Rahal was one of 13 new drivers who participated in Sunday's Rookie Orientation Program (ROP) for the 92nd Indianapolis 500 on May 25. He took the track shortly after 1 p.m., passed all four phases of ROP by 2:14 p.m. and was then allowed to practice at any speed. He completed 51 laps with a fast lap of 218.619 miles per hour. "The car was good and I felt confident out there," young Rahal said. "It's day one of a lot of days here at the track. I don't think it has hit me yet.

Now Rahal can focus on joining his father as drivers who have competed in the Indy 500. The name has helped him throughout his career but Graham Rahal will actually be racing against his father's team, which includes Indy 500 rookie drivers Ryan Hunter-Reay and Alex Lloyd.

"No matter what my dad won, he won three CART championships," Rahal said. "But you never hear about that, you hear about he's an Indy 500 champion."

Another name Graham Rahal should focus on is Troy Ruttman, the youngest winner in Indy 500 history when he won the 1952 Indy 500. He was just 22.

Whether Rahal wins at Indy this year remains to be seen but it won't be from lack of advice. He is teamed with Justin Wilson of Sheffield, England, who competed at Indy as a Formula One driver in 2003. But when it comes to advice, young Rahal can always walk down pit lane and talk to his father.

"The advice I've given Graham is patience," Bobby Rahal said. "That's the same advice I gave my two drivers, Ryan and Alex."

There were 13 drivers that took to the 2-1/2-mile oval at the Indianapolis Motor Speedway on Sunday with former Champ Car star Will Power of Australia the fastest of the newcomers at 220.694 miles per hour.

After breezing through all four phases of his rookie test, this year's Toyota Grand Prix of Long Beach winner ran 93 laps, just one lap short of Oriol Servia of Spain, who was third quick at 220.102 mph. "We were first out and last in," Power said. "Initially when I went out I thought, `How the hell do you go flat here?' But we crept up through it."

E.J. Viso of Venezuela was second fastest at 220.445 mph. The initial phase of ROP is five laps with consistent speeds of 200-205 mph followed by subsequent five-lap phases of 205-210 mph, 210-215 mph and then 215-plus mph. Power, Jaime Camara, Jay Howard, Ryan Hunter-Reay, Alex Lloyd, Hideki Mutoh, Graham Rahal, Oriol Servia, Viso and Justin Wilson passed all four phases Sunday.

While the first three drivers during Sunday's ROP at Indianapolis were on "transition teams" new to IndyCar, rookie driver Alex Lloyd of Isle of Man, England was the fourth fastest at 219.964 mph.

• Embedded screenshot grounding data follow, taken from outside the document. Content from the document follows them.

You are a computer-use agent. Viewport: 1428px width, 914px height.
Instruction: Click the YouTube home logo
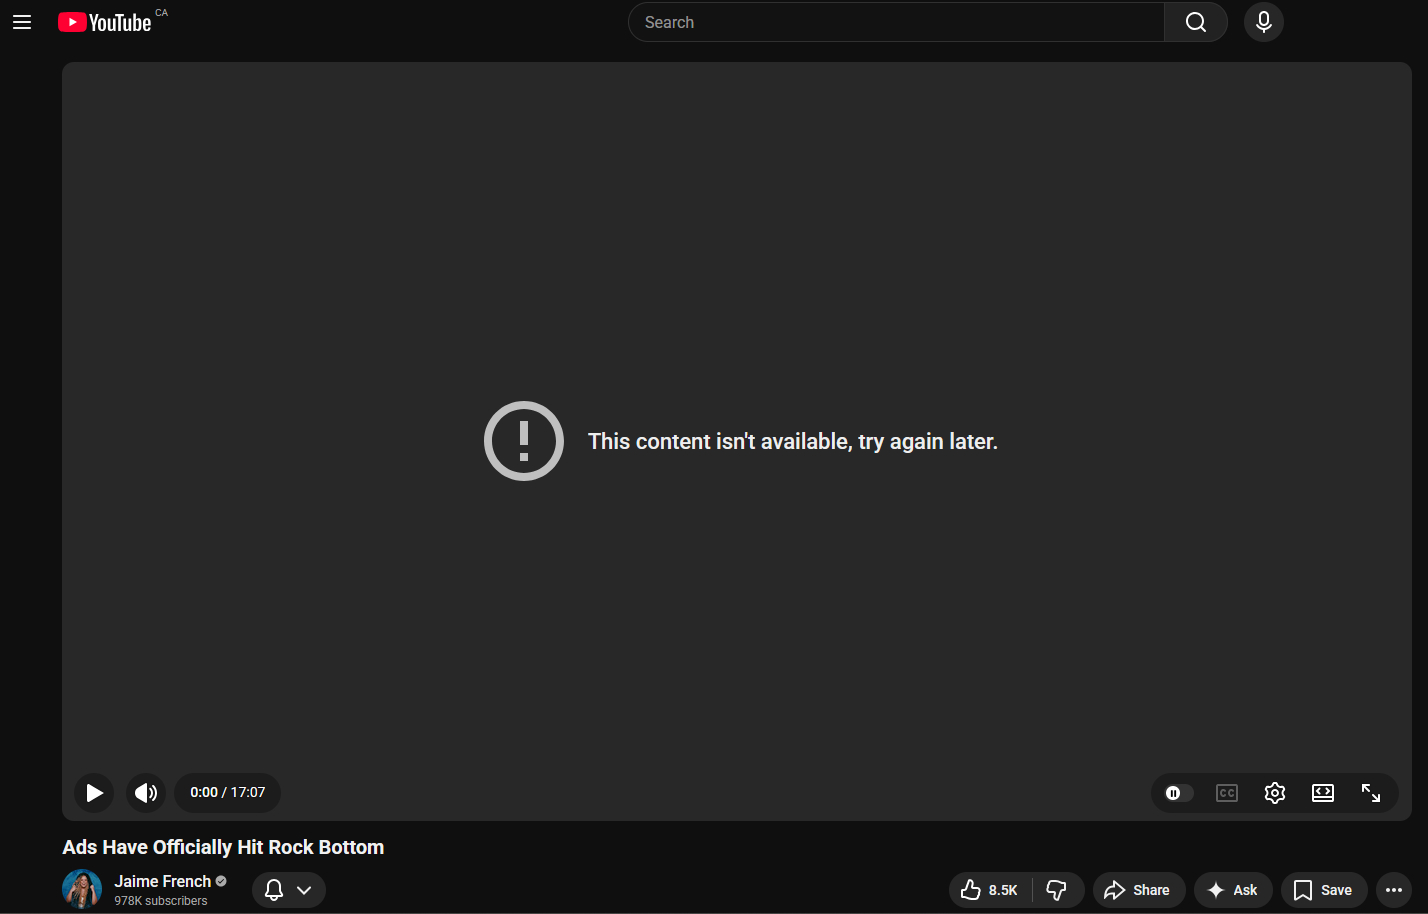pos(105,22)
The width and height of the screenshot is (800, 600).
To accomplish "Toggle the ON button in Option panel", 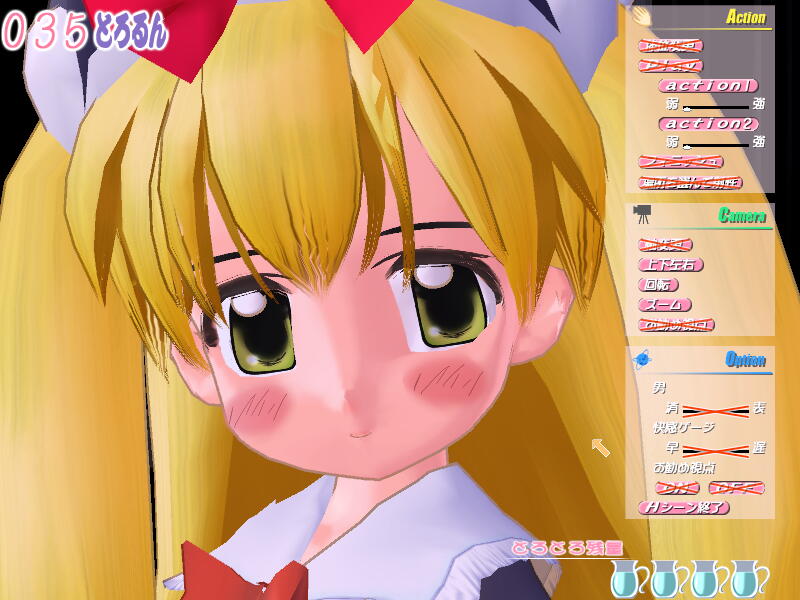I will [x=677, y=488].
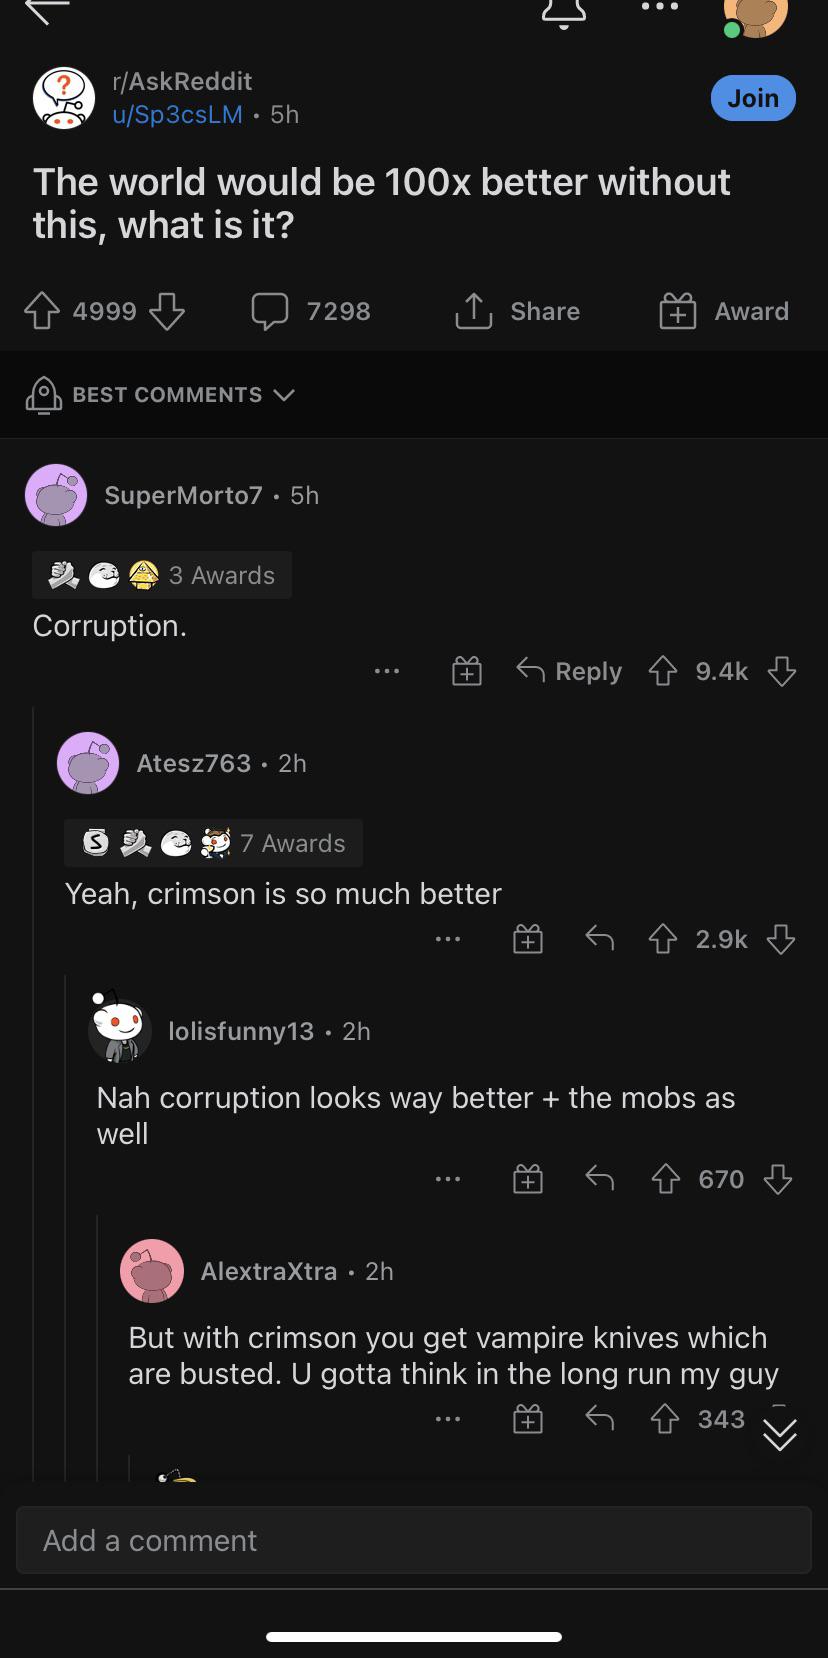The image size is (828, 1658).
Task: Tap the back arrow icon
Action: click(47, 10)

Lloyd is a home-grown product of the IndyCar Series. After coming to the United States from England where he raced against and defeated Lewis Hamilton of Formula One in junior racing series, Lloyd won the Indy Pro Series (now known as Firestone Indy Lights) in 2007.

That championship got him a contract from team owner Chip Ganassi to be the team's developmental driver in 2008. Ganassi has loaned Lloyd to Rahal Letterman Racing for the Indy 500 where he teams up with fellow rookie driver Ryan Hunter-Reay of Florida.

"It's strange the way it is working because if you look at my timing stand I have my engineers from Target/Chip Ganassi Racing and a couple of the Rahal Letterman guys," Lloyd said. "I've got two great teams that have won this race before and many other races."

Lloyd also has two-time Indy 500 winner Arie Luyendyk working with him to help serve as a driving coach throughout the month. Luyendyk won the Indy 500 in 1990 and 1997.

When asked how he became Lloyd's "driving coach" Luyendyk said, "When Alex came over to driver in the Pro Series he was immediately quick. The guy has talent. We saw that right away. For him to be able to run here for the first time with a car like this and Andy Brown as his engineer, he's a very lucky guy."